ネビュアとカスティアを繋ぐこの道は、通称旧街道と呼ばれている。昔から両地方を繋いでいる、古い街道である。

 どこまでも続く長い街道を進んでいると、分かれ道が見えた。
 二手に分かれた道の間には古びた板の看板。どうやら道の先を示すものらしいが、野に晒され、風と砂に擦れて、行き先を示す看板の文字は掠れて読めなくなっていた。指でなぞると、ざらりとした砂と古い木の感触がする。

 わたしは今まで何度も味わった、ある感覚を思い出した。
 どこへ続くかわからない分かれ道に出くわしたとき。旅を始めるか否かを考えていた頃や、ある人に呼ばれて一度旅をやめようかと悩んでいた頃。
 どちらの道を選ぶべきか考えていたあのときの感覚だ。
 ここに立って、わたしは道を選ぶ岐路にある。あのときこの手に地図はなく、ただ心が傾くままわたしは行きたい道を選んだ。

 またわたしの傍を風が吹き抜けていく。
 旅を始め、歩き通してどれくらい経ったのか。あのときの風の感触は忘れてしまった。
 わたしはいつだって、どれかひとつを選ぶことしかできない。そしてその集積が、わたしの生きた道になっていく。

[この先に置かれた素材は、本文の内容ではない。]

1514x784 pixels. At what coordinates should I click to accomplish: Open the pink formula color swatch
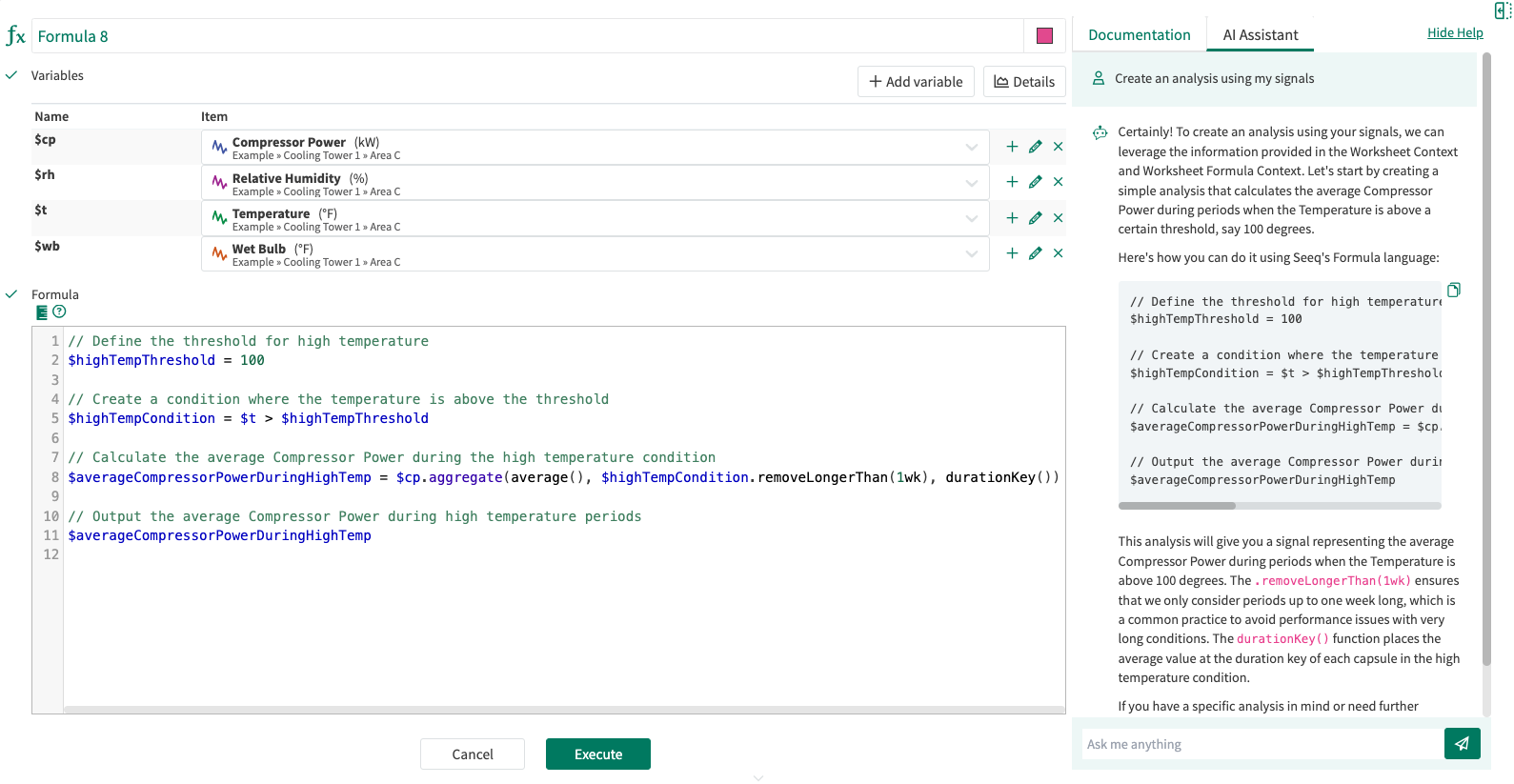[x=1044, y=36]
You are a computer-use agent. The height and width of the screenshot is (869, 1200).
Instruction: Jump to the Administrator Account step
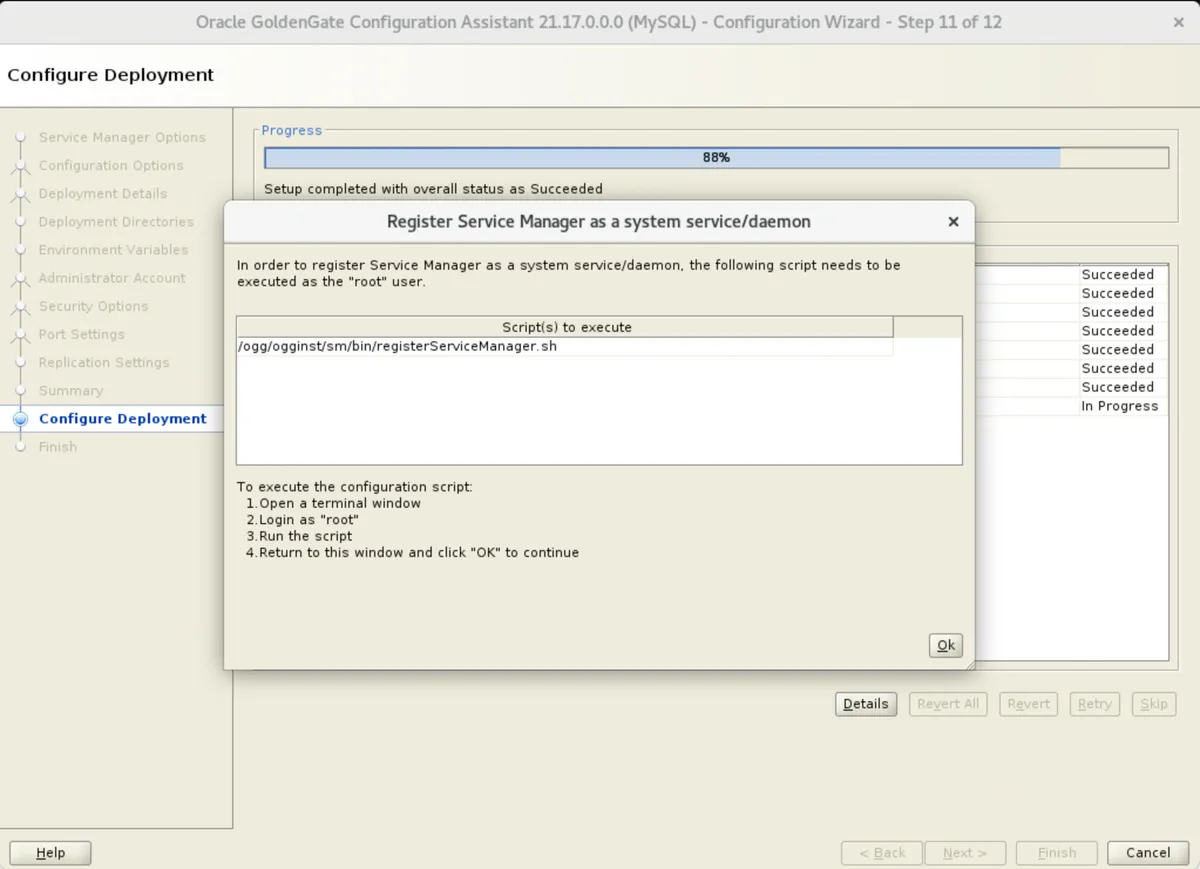point(112,278)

 ここから見渡せる地平線の先には、果てがない。振り返ってみても、やはりそこにも一本の道があるだけだ。わたしが歩んできた道のりは遠く、出発点すら地平の先に隠れていて見えない。故郷の風の色も忘れたまま、わたしは世界を彷徨い歩く。
 それでもわたしは、どこに続いているのかわからない道を歩むほかに、道を知らない。

 看板はもはや用を成さない。わたしは来た道を一度振り返り、左の道を行くことにした。
 街道ならばどこかへと続いているだろう。きっといつかはどこかへ着くはずだ。
 たまには地図を見ずに進むのもいいかもしれない。迷うのも、知らない場所に迷い込むのも、真っ直ぐ目的の道に辿り着くのも、道のひとつだ。

 わたしは果てのない荒野を歩いていく。羽を休めぬ旅鳥のように。